To start with Elasticsearch: it has updated from 1.4 that I used before to 5.x to date. Quite a big change actually happened with the 5.x version: Ingest Node. Using Ingest Node, you can pre-process documents before they are actually stored in Elasticsearch. Processing takes place in pipelines which consists of processors. There are plenty of processors, varying from simple things like adding a field to a document to complex stuff like extracting structured fields a single text field, extracting key/value-pairs or parsing JSON. Processors can be chained to form very complex pipelines that will eventually perform complex transformations. Of course, error handling is included, too, meaning you can define what should be done when some of the steps fail. This error handling can be per-processor or at the global level of your pipeline.

After defining the pipeline, you often want to test it. Elastic offers you an endpoint to do that, called the Simulate API. First, store the pipeline in Kibana (using PUT _ingest/pipeline/my-pipeline-id), and then simulate an invocation of it using POST _ingest/pipeline/_simulate. It will output the documents that you supplied after they have been transformed by the pipeline, but the documents will not be stored in Elasticsearch.

Pipelines

So, what does a pipeline look like? Let’s look at a simple example that processes lines from an nginx access log. These lines often look like this: 207.46.13.230 - - [16/Apr/2017:00:12:29 +0000] “GET /robots.txt HTTP/1.1” 301 178 “-” “Mozilla/5.0 (compatible; bingbot/2.0; +http://www.bing.com/bingbot.htm)”.

{
  "description" : "nginx access logs pipeline",
  "processors" : [
    {
      "grok": {
        "field": "message",
        "patterns": ["%{IP:client_address} - (%{WORD:username})?(-)? \\[%{HTTPDATE}] \"%{WORD:method} %{URIPATHPARAM:request_uri} %{EMAILLOCALPART}\" %{NUMBER:status:int} %{NUMBER:bytes:int} \"(%{URI:referrer})?(-)?\" %{GREEDYDATA:user_agent}"]
      }
    },
    {
      "remove": {
        "field": "message"
      }
    },
    {
      "grok": {
        "field": "source",
        "patterns": ["%{GREEDYDATA}/(%{DATA:domain}_)?access.log","%{GREEDYDATA}/(%{DATA:domain}_)?error.log"]
      }
    }
  ],
  "on_failure" : [
    {
      "set" : {
        "field" : "ingest-error",
        "value" : "{{ _ingest.on_failure_message }}"
      }
    }
  ]
}

Most of the magic happens in the grok processor. It attempts to match the message field of each submitted document to a pattern. The pattern contains a lot of blocks like %{NUMBER:bytes:int}; the general pattern is %{SYNTAX:SEMANTIC:TYPE}, but SEMANTIC and TYPE can be omitted. This example says “there’s a set of chars that matches the NUMBER pattern; store it in the bytes field of the target document with type int. If SEMANTIC is omitted, the text that matched the pattern will not be included as a field in the target document.

Writing these patterns is often a trial-and-error process. But don’t worry, there are two nice online tools to help you with that:

Kibana

Kibana is now also at a 5.x version, since it is versioned together with Elastic. From an end-user perspective it might seem that nothing changed that much, at first glance.
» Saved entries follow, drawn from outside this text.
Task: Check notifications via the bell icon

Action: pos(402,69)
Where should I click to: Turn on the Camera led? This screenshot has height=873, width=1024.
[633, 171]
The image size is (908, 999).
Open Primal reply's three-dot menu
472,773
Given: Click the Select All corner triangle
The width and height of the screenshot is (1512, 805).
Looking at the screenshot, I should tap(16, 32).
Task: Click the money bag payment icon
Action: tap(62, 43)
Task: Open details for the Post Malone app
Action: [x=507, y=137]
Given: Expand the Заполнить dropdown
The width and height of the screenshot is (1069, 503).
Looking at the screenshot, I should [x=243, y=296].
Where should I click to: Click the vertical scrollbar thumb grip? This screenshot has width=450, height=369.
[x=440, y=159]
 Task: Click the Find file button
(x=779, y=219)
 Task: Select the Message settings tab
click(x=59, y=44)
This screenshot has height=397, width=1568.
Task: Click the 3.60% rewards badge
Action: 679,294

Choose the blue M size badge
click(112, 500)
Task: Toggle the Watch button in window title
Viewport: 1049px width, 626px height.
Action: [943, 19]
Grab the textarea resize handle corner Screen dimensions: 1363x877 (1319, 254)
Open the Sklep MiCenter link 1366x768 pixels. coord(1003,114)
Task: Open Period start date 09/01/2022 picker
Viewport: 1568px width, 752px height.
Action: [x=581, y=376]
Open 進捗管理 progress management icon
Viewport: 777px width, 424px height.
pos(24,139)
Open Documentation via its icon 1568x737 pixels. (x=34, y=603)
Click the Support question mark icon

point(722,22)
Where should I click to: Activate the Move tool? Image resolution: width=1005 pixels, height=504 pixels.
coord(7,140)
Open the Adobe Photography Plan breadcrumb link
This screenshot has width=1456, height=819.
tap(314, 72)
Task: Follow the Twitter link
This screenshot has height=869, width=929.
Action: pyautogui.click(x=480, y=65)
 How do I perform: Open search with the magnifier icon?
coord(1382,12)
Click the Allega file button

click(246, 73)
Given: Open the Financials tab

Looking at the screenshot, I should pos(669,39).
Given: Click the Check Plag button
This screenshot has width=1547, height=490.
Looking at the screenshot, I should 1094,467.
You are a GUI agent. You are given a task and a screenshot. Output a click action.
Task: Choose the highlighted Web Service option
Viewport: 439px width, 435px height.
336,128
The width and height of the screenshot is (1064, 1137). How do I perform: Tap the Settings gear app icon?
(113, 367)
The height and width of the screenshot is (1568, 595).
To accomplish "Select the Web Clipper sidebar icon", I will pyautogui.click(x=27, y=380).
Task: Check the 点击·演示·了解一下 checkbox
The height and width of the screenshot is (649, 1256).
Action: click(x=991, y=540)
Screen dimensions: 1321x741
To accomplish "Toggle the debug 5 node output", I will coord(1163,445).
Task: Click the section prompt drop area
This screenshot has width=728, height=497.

But I guess under the hood a lot has changed. At least it is now deployed in a different way, since it comes with its own web server. What I quite liked was the query editor that you can use as a simple way to interact with Elastic. A bit like Postman or similar tools, but simpler, since it is only meant to communicate with Elastic.

Filebeat

When it comes to getting your logging data into Elastic, I met a new friend: Filebeat. Filebeat follows an approach different from Logstash: the latter does all processing locally, where you have the raw logging data, whereas the former is relatively dumb and just ships all logging to Elastic, relying on Elastic to do processing, cleaning and the like. Whether or not this is a good solution will probably depend on your context. If, for some reason, your log files contain information that is not allowed to leave the system (e.g. privacy sensitive info), you might not want to ship it to Elastic even though that will clean the privacy-related info. But for other situations, Filebeat might well be a viable alternative, for example because it’s more light-weight than Logstash.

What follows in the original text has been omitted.